Direct extraction of signal and noise correlations from two-photon calcium imaging of ensemble neuronal activity
Peer review process
This article was accepted for publication as part of eLife's original publishing model.
History
- Version of Record published
- Accepted Manuscript published
- Accepted
- Received
Decision letter
-
Brice BathellierReviewing Editor; CNRS, France
-
Barbara G Shinn-CunninghamSenior Editor; Carnegie Mellon University, United States
-
Brice BathellierReviewer; CNRS, France
Our editorial process produces two outputs: i) public reviews designed to be posted alongside the preprint for the benefit of readers; ii) feedback on the manuscript for the authors, including requests for revisions, shown below. We also include an acceptance summary that explains what the editors found interesting or important about the work.
Acceptance summary:
This study establishes a new method for more precise estimation of pairwise noise and signal correlations in two-photon calcium imaging, by modeling generically the influence of calcium dynamics and subtracting the interaction between response signals and variability when the trial number is low. The accuracy of this new estimator is demonstrated here for the mouse auditory cortex, but this tool will find useful applications on a large diversity of datasets.

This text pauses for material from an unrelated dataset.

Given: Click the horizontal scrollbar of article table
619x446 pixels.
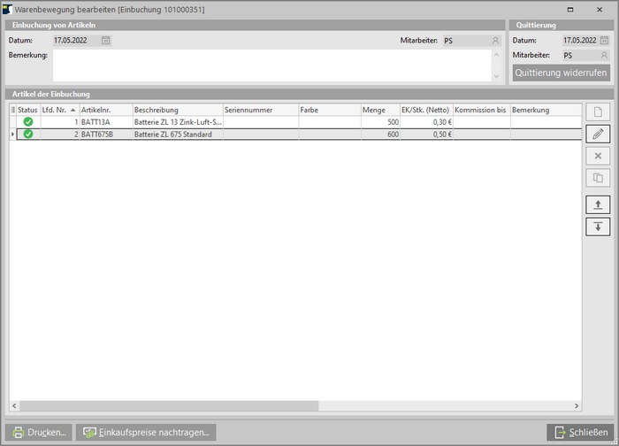Looking at the screenshot, I should click(x=177, y=405).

Decision letter after peer review:
Thank you for submitting your article "Direct Extraction of Signal and Noise Correlations from Two-Photon Calcium Imaging of Ensemble Neuronal Activity" for consideration by eLife. Your article has been reviewed by 2 peer reviewers, including Brice Bathellier as the Reviewing Editor and Reviewer #1. and the evaluation has been overseen by Barbara Shinn-Cunningham as the Senior Editor. The reviewers have discussed their reviews with one another, and the Reviewing Editor has drafted this to help you prepare a revised submission.
Essential revisions:
Both reviewers agree on the quality of the method proposed in this study and it potential for assessing correlations in two-photon calcium imaging data. However, two points should be carefully addressed according to the comments below. First the authors should better explain what aspect of your method is key for your approach to outperform others methods. Second, the authors should better explore the behavior of your method on data that does not fulfil the core assumptions you make (uncorrelated noise, LN response model).
1. Surrogate data use a measurement noise model that has no temporal correlations. This is not the case in real two-photon imaging data, which include both correlation-free noise (photon count statistics) and temporally (and spatially) correlated artefacts. As in Deneux et al. 2016 (cited in the paper), the authors should provide simulations with different types of noise and show how this affects their correlation estimates. Is it still more robust than more classical methods?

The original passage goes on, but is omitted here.